Despite being only 2.5% of New Brunswick’s population, Black New Brunswickers make up 16% of people with HIV/AIDS in the province.
While New Brunswick’s new cases of HIV/AIDS are slowly going down, AIDS-NB Executive Director Amanda Diggins says the HIV epidemic is far from over. Treatment methods have improved dramatically since 1981, however 1 million people still die from HIV/AIDS each year.
Stigma and misinformation surrounding the autoimmune disease remains prevalent to this day, and has a significant impact on the quality of life for people living with HIV/AIDS.
Diggins says that "[HIV] disproportionately affects Black Canadians and newcomers to New Brunswick."
"Black folks with HIV are less likely often to have full medical treatment. There's a lot of stigma and discrimination.".
African countries still have high rates of HIV/AIDS, and in some cases is the leading cause of death.

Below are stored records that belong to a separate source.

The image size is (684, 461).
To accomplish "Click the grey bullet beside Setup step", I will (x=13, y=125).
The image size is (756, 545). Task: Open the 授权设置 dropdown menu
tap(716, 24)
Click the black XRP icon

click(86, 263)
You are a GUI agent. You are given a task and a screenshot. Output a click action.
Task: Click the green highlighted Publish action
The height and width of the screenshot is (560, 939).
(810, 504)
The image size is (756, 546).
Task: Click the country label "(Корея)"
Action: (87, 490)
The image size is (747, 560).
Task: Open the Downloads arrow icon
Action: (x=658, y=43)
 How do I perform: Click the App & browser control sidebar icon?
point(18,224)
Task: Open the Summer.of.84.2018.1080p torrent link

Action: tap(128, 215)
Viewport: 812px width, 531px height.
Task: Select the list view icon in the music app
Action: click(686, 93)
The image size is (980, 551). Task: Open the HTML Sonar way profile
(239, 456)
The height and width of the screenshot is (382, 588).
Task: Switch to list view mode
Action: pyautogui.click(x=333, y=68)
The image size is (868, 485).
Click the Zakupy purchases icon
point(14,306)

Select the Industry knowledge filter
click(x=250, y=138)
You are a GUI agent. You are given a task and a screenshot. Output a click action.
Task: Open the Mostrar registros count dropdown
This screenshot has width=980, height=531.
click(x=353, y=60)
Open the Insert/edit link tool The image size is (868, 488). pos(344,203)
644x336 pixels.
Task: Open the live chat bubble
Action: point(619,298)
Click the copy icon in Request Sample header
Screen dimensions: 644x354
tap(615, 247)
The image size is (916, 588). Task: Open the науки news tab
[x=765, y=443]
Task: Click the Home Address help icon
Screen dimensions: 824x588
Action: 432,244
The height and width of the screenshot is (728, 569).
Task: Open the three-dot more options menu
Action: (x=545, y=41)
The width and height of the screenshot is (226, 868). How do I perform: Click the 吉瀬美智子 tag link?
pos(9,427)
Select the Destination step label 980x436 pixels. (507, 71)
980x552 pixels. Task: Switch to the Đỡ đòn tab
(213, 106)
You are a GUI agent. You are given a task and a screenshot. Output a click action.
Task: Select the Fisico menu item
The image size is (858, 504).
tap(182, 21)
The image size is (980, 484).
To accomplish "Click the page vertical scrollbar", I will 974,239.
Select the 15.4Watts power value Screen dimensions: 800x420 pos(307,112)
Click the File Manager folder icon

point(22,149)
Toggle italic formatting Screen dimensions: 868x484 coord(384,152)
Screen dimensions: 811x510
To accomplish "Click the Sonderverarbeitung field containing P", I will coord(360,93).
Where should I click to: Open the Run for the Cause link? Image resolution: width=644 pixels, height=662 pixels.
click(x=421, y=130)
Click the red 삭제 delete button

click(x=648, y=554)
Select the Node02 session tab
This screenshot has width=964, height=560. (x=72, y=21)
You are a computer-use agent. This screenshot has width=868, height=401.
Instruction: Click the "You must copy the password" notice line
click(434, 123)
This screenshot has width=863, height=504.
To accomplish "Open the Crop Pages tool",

There are many parallels between the 1980s, and ongoing, AIDS epidemic and the current COVID-19 pandemic. Shame, blame, and fear surrounding transmissible disease is a recurring event in recent history. Fear of being stigmatized, says Diggins, is enough to make people afraid to be tested for HIV.
"Medicine has progressed, but there is still so much stigma. We still hear people say things like 'saliva can transmit HIV,' which it absolutely cannot."
Diggins highly recommends preventative care when it comes to HIV/AIDS.
PrEP (pre-exposure prophylaxis) is a daily pill that is highly effective in preventing HIV, which Diggins recommends for those engaging in unprotected sexual activity or injectable drug use. PEP (post-exposure prophylaxis) can be taken after an exposure to HIV up to 72 hours after the exposure, and is often used in cases of sexual assault.